By Laura Kroeger
NKyTribune staff writer
As a girl, Northern Kentucky native Sue Sturgeon admired her father’s beautiful garden of roses and luscious tomatoes. But it wasn’t enough to put her on the path to horticulture–yet. She graduated from Thomas More University, lived in Park Hills with a small garden and enjoyed a satisfying career in market research for P&G. It was during her final years with the company that she served in Japan.

“I didn’t have space for a garden in Japan and realized it was something I greatly missed.

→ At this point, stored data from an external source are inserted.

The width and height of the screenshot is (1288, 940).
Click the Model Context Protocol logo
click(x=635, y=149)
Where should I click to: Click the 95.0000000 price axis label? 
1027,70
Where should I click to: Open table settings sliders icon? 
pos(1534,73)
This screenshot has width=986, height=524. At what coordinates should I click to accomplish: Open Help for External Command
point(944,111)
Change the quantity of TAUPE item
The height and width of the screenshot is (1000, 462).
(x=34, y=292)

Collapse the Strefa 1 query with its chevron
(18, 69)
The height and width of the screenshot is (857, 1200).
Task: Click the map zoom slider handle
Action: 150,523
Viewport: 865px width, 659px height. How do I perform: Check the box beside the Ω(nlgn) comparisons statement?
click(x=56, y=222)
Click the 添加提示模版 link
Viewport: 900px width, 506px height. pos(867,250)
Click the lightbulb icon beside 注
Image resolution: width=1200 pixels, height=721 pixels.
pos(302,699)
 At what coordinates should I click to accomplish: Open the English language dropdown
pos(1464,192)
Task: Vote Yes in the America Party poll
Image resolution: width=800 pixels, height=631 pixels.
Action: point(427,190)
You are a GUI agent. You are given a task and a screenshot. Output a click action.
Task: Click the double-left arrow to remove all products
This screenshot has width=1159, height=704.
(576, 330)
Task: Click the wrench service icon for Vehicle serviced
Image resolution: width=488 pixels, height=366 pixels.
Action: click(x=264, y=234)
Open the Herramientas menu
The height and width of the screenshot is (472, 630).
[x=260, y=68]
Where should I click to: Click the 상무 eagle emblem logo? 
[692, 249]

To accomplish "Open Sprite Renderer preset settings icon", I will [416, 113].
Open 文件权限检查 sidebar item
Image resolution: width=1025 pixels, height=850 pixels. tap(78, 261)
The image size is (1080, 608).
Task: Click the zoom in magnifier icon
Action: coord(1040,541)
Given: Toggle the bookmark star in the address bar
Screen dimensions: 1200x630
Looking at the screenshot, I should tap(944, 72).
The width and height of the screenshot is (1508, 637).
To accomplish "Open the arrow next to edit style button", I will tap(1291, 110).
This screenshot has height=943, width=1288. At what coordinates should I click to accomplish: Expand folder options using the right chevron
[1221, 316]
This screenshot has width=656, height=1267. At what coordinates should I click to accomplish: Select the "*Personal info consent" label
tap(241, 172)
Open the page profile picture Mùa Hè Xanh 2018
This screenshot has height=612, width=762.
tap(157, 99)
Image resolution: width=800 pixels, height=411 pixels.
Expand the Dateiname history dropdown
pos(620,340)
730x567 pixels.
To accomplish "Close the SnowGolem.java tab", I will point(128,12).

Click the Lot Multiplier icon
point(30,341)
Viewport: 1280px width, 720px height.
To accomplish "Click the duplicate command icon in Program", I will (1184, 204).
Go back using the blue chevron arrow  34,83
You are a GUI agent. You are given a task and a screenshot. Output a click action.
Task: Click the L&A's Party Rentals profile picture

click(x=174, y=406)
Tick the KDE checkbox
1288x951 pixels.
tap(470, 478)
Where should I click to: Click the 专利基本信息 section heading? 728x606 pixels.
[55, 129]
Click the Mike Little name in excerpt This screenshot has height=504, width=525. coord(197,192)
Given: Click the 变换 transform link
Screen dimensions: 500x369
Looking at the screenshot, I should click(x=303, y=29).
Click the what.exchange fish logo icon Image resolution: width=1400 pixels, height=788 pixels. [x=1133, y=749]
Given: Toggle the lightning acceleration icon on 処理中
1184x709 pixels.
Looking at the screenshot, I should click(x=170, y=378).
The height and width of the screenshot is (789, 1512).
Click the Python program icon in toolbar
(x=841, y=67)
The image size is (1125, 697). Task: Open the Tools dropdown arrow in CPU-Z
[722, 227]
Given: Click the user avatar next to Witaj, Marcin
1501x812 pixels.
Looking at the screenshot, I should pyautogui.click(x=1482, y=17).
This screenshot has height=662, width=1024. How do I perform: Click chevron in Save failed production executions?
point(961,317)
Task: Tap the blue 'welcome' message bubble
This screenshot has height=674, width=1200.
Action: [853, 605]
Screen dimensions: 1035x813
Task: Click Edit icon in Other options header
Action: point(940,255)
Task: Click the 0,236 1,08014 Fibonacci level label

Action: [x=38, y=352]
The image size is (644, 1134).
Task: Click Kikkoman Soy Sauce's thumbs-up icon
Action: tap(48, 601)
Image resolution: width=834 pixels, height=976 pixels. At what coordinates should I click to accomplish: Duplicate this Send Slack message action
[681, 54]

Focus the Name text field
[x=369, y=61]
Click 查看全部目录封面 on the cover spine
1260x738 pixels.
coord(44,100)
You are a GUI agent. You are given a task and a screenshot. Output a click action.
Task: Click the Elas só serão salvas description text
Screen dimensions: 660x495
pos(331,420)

I think that’s what led me to my interest in gardening today,” she muses.
“When you get to retirement, you choose what you want to be,” she explains. “When I ‘graduated’ from my career at P&G I was drawn to the Master Gardener Program offered by UK Extension.”
This designation is earned by completing an intensive 13-week program in horticulture training offered by the UK Cooperative Extension. Topics include botany, soil science, plant diseases and insect identification, and includes a requirement of community service in horticulture activities. For 13 years, this was heading the team of Master Gardeners who were dedicated to beautifying the Purple People Bridge following its debut in 2003.
Sue also serves on the CEC (Cooperative Extension Council) and Horticulture Advisory Team in Kenton County. She gets excited when she talks about all of the programs Extension offers: 4-H Youth Development, Agriculture, an Environmental Education Center, Family and Consumer Sciences, Horticulture, Community and Economic Development and Natural Resources.
For the past 24 years Sue has volunteered at the Civic Garden Center of Greater Cincinnati. At the end of 2025 she concludes her six-year term as president of the CGC Board of Directors. She will continue to volunteer at CGC serving as treasurer and presiding over finance. For 12 of those years at CGC, Sue was Chair of the Annual Plant Sale in May, their largest fundraiser. That sale is famous for the wide variety of herbs, among the thousands of plants available to purchase, many exclusive to the CGC sale.
The Edgewood resident also gets excited about urban gardening. The Riddle-Yates Community Garden in Covington is one of the 60 community gardens that the Civic Garden Center mentors. These gardens are managed by folks in the neighborhood who have taken the free community Garden Training Classes offered for almost 50 years at CGC. It’s just one of the many CGC programs that teach people from two to 92 how to garden sustainably.
Her other love is her family. Sue has a son in Florida, daughter in Louisville and two grandchildren.
As for retirement, it’s not on her radar.
“There are too many opportunities out there to grow what we can eat and enjoy, for the good of the Earth.”